Flexibel bleiben: Kombination von Nießbrauch bzw. Wohnungsrecht und Rente
Wollen sich die Eltern noch nicht festlegen, ob sie vielleicht später einmal statt der Mühen der Vermietung nur eine monatliche feste Rente erhalten möchte, kann vereinbart werden, dass der zunächst vereinbarte Nießbrauch bzw. das Wohnungsrecht gegen Gewährung einer durch eine Reallast abgesicherten Rente gelöscht wird.

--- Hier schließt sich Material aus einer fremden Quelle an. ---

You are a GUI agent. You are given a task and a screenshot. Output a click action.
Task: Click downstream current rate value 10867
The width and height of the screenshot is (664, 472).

Löschung der Rechte im Grundbuch
Je nach Gestaltungswünsch kann vereinbart werden, dass die vorbehaltenen Rechte, insbesondere das Wohnungsrecht oder auch der Nießbrauch im Grundbuch ohne Weiteres gelöscht werden können, wenn
- der letzte Wohnungsberechtigte bzw. Nießbraucher verstorben ist oder
- bereits mit dauerhaftem Auszug aus der Immobilie, etwa bei einem Umzug in eine Seniorenresidenz
Vorbehaltsrechte und Pflichtteilsergänzungsansprüche
Wenn pflichtteilsberechtigte Personen, insbesondere einseitige Kinder aus früheren Partnerschaften vorhanden sind, zu denen kein Kontakt besteht und deshalb am Nachlass nicht mehr als zwingend nötig beteiligt werden sollen, ist § 2325 BGB zu berücksichtigen. Die Vorschrift lautet:
§ 2325 BGB Pflichtteilsergänzungsanspruch bei Schenkungen
(1) Hat der Erblasser einem Dritten [Anm.: also z.B. einem seiner Kinder] eine Schenkung gemacht, so kann der Pflichtteilsberechtigte als Ergänzung des Pflichtteils den Betrag verlangen, um den sich der Pflichtteil erhöht, wenn der verschenkte Gegenstand dem Nachlass hinzugerechnet wird.
(2) (…)
(3) Die Schenkung wird innerhalb des ersten Jahres vor dem Erbfall in vollem Umfang, innerhalb jedes weiteren Jahres vor dem Erbfall um jeweils ein Zehntel weniger berücksichtigt. Sind zehn Jahre seit der Leistung des verschenkten Gegenstandes verstrichen, bleibt die Schenkung unberücksichtigt. Ist die Schenkung an den Ehegatten erfolgt, so beginnt die Frist nicht vor der Auflösung der Ehe.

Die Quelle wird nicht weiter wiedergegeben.